## Supplied data
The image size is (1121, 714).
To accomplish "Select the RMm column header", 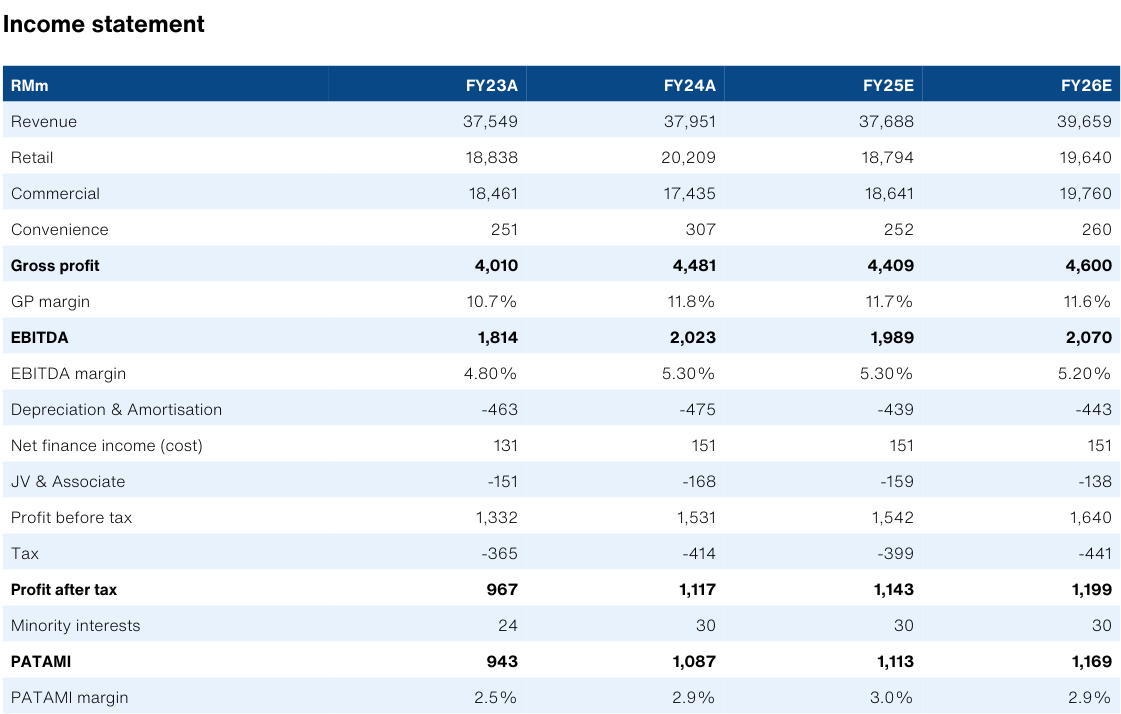I will pos(30,86).
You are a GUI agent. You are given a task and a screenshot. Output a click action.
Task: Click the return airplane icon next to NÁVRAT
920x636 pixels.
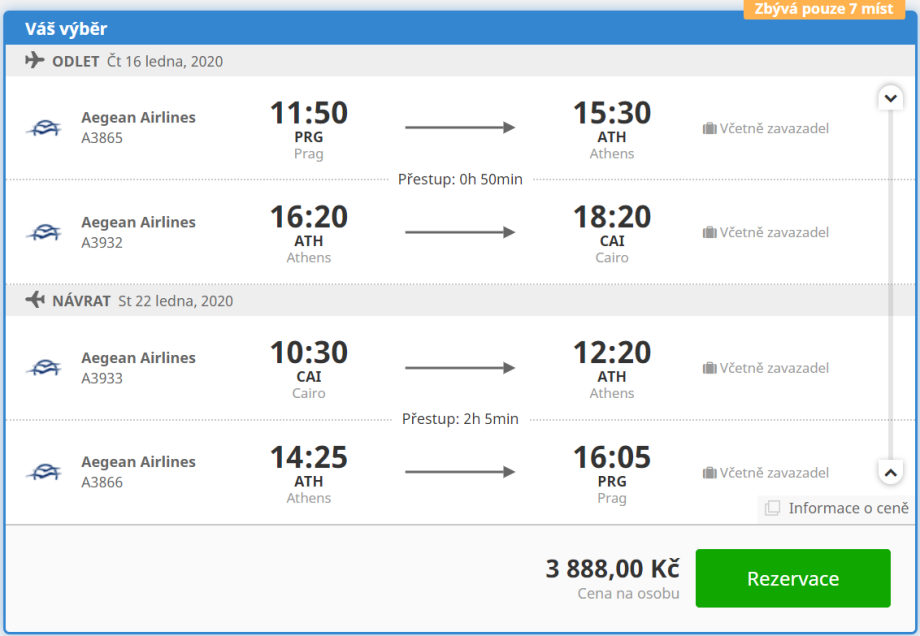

## Work order
A word-for-word repeat of the lines from the line with "Task: Click the" to the last line of the data, both ends included and pictures left out, is all that should appear.

## Answer
Task: Click the return airplane icon next to NÁVRAT
920x636 pixels.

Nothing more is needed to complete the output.